* **What is needed**
Below are some entries. Copy each line in them that holds "accomplish".

* **Data listing**
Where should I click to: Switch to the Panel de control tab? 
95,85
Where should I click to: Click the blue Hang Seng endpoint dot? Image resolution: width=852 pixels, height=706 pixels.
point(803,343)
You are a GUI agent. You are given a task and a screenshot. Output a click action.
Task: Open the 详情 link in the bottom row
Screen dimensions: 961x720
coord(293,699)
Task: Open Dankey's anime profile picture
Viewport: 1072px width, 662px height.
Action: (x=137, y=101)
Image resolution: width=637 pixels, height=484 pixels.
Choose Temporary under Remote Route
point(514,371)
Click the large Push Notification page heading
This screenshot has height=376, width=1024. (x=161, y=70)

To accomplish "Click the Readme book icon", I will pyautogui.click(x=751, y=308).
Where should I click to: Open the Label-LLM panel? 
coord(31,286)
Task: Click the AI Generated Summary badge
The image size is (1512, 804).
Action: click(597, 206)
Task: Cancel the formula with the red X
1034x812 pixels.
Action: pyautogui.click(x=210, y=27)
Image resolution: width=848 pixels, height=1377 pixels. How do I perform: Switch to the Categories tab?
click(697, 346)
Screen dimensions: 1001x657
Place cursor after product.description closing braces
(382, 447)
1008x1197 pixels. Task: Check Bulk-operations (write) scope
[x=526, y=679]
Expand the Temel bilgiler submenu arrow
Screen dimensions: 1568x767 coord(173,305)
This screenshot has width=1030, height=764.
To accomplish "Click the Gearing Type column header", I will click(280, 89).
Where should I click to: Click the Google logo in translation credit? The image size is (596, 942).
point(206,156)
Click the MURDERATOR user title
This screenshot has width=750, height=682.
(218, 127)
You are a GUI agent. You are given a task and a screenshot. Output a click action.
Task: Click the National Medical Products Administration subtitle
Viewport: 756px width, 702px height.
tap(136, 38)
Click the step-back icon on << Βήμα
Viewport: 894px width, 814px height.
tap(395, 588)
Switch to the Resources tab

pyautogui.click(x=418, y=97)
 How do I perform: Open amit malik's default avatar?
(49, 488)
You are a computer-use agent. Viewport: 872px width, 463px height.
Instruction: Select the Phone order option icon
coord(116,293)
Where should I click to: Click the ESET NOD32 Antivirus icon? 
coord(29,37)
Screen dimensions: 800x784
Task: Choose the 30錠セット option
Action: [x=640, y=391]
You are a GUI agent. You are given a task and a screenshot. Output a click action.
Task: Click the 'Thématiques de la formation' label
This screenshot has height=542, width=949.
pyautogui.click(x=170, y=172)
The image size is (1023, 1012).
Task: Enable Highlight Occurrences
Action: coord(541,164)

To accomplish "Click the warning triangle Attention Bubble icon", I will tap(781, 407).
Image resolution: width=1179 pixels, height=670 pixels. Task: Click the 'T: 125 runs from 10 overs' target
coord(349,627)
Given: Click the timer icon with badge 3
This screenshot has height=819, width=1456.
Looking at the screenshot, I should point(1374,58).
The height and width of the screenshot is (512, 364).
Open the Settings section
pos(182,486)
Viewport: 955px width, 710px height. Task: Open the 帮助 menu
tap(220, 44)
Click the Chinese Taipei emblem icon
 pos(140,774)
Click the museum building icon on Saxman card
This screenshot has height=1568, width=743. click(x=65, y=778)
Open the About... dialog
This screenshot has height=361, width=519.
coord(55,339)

* **Answer to the exercise**
To accomplish "Click the Readme book icon", I will pyautogui.click(x=751, y=308).
To accomplish "Click the Gearing Type column header", I will click(280, 89).
To accomplish "Click the warning triangle Attention Bubble icon", I will tap(781, 407).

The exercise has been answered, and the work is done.